Ob ein Krebs-Patient nun Hautcreme vor einer Bestrahlungsbehandlung auftragen sollte oder nicht, mag auf den ersten Blick als eine geradezu läppische Nebensache im medizinisch-technischen Konzert der Krebs-Therapien wirken. Doch wie ich aus meiner ganz subjektiven – also nicht-randomisierten, nicht doppelt verblindeten und nicht-placebokontrollierten – Erfahrung weiß, sind es oft die Nebenerscheinungen der Therapie, wie beispielsweise Übelkeit und Schwindelgefühle bei der Chemotherapie oder Hautirritationen und -Infektionen bei der Radiotherapie, die den Patienten die Lebensqualität und sicher nicht selten den Mut zum Durchstehen der Behandlung rauben. Das solche Nebenerscheinungen oft mit – aus streng wissenschaftlicher Sicht – unkonventionellen Methoden behandelt werden, habe ich schon mehrfach geschrieben, und scheine damit zum Beispiel hier und hier in eine Art Wespennest gestochen zu haben – obwohl es dabei nie um Heilungsansprüche ging, sondern stets um das, was man neudeutsch wohl als “Wellness” bezeichnen würde. Und auch das Paper, das ich hier ansprechen will und das im Clinical Journal of Oncology Nursing veröffentlicht wurde, könnte ein solcher “Störfall” sein – allein schon, weil es nicht von forschenden Akademikern, sondern von zwei praktizierenden Krankenschwestern erarbeitet wurde.

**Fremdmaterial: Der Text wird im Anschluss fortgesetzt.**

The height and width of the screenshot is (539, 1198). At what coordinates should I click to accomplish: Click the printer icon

Womit ich übrigens nichts gegen den Beruf und vor allem die – in den USA auch akademisch mögliche – generell hochkarätige Ausbildung der so genannten “Registered Nurses” (was wohl etwa unseren staatlich geprüften Krankenschwester entsprechen dürfte) sagen will. Aber es ist sicher eine Ausnahme, wenn Krankenschwestern nicht die Helfer, sondern die Initiatoren eines Forschungsprojekts sind. In diesem Fall ging es darum, dass sich die Initatorin der Studie, Trish Biek, R.N. vom James P. Wilmot Cancer Center der New Yorker Rochester University, mal Gedanken darüber gemacht hatte, warum das National Cancer Institute (NCI) den Bestrahlungspatienten empfiehlt, spätestens vier Stunden vor der Behandlung auf die Anwendung von Hautlotion zu verzichten. Die dahinter stehende Logik war, dass beispielsweise durch den Auftrag von Lotion die Haut verdickt und daher die Strahlungsbelastung an der Oberfläche verstärkt werden könnte. Andererseits kann unbehandelte Haut durch die Strahlung beschädigt oder jedenfalls gereizt werden. Die Vier-Stunden-Regel war offenbar ein Kompromiss.

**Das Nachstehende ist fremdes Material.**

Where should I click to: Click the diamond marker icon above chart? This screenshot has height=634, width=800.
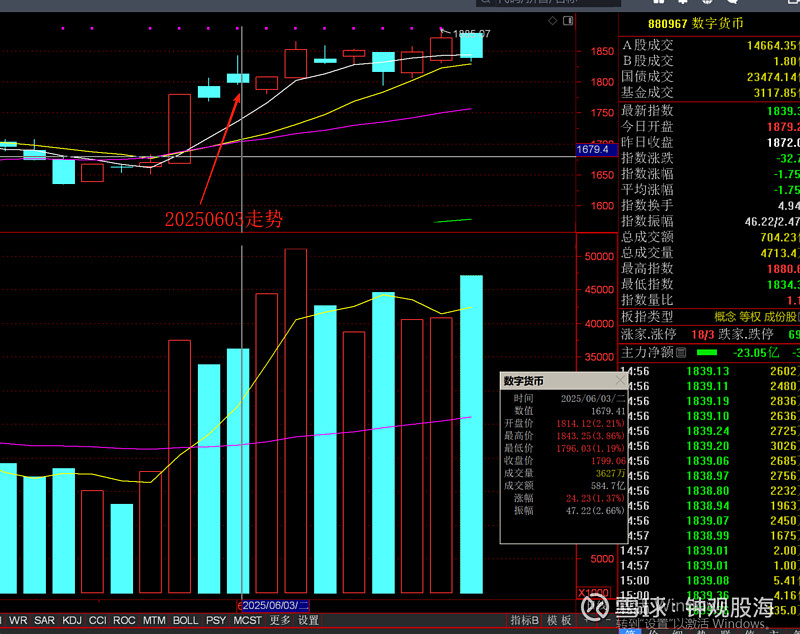tap(553, 20)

Aber einer, der durch nichts belegbar ist, wie die Krankenschwester heraus fand: Sie studierte relevante Fachpublikationen, befragte Fachleute, wandte sich an andere Krebszentren und Berufsorganisationen. “Beim näheren Hinsehen fand ich kaum Belege, die diese Vier-Stunden-Regel unterstützen”, wird die Krankenschwester in der oben verlinkten Pressemitteilung des James P. Wilmot Cancer Center zitiert. “Statt dessen beruhte diese Praxis auf einer historische Praxis – in anderen Worten, ‘weil das so ist, wie wir’s immer gemacht haben’.” Wie sie selbst zugibt, steht ihre Forschung leider auf dünnen Beinen – weil es bisher eben nur fünf wissenschaftliche Papers gab, die sich überhaupt mit der Frage befasst hatten. Aber davon, dass die Vier-Stunden-Regel für die Verwendung von Hautlotion nicht evidenzbasiert ist, hat sie das NCI – und ihre eigene Klinik – schon mal überzeugen können. Nichts deute darauf hin, dass durch den Auftrag von Hautcreme die Strahlenbehandlung beeinträchtigt werde, und daher sei es dem Patienten selbst überlassen, wann und wie oft er sich die malträtierten Stellen eincremt – so lange er es nicht unmittelbar vor der Behandlung tut.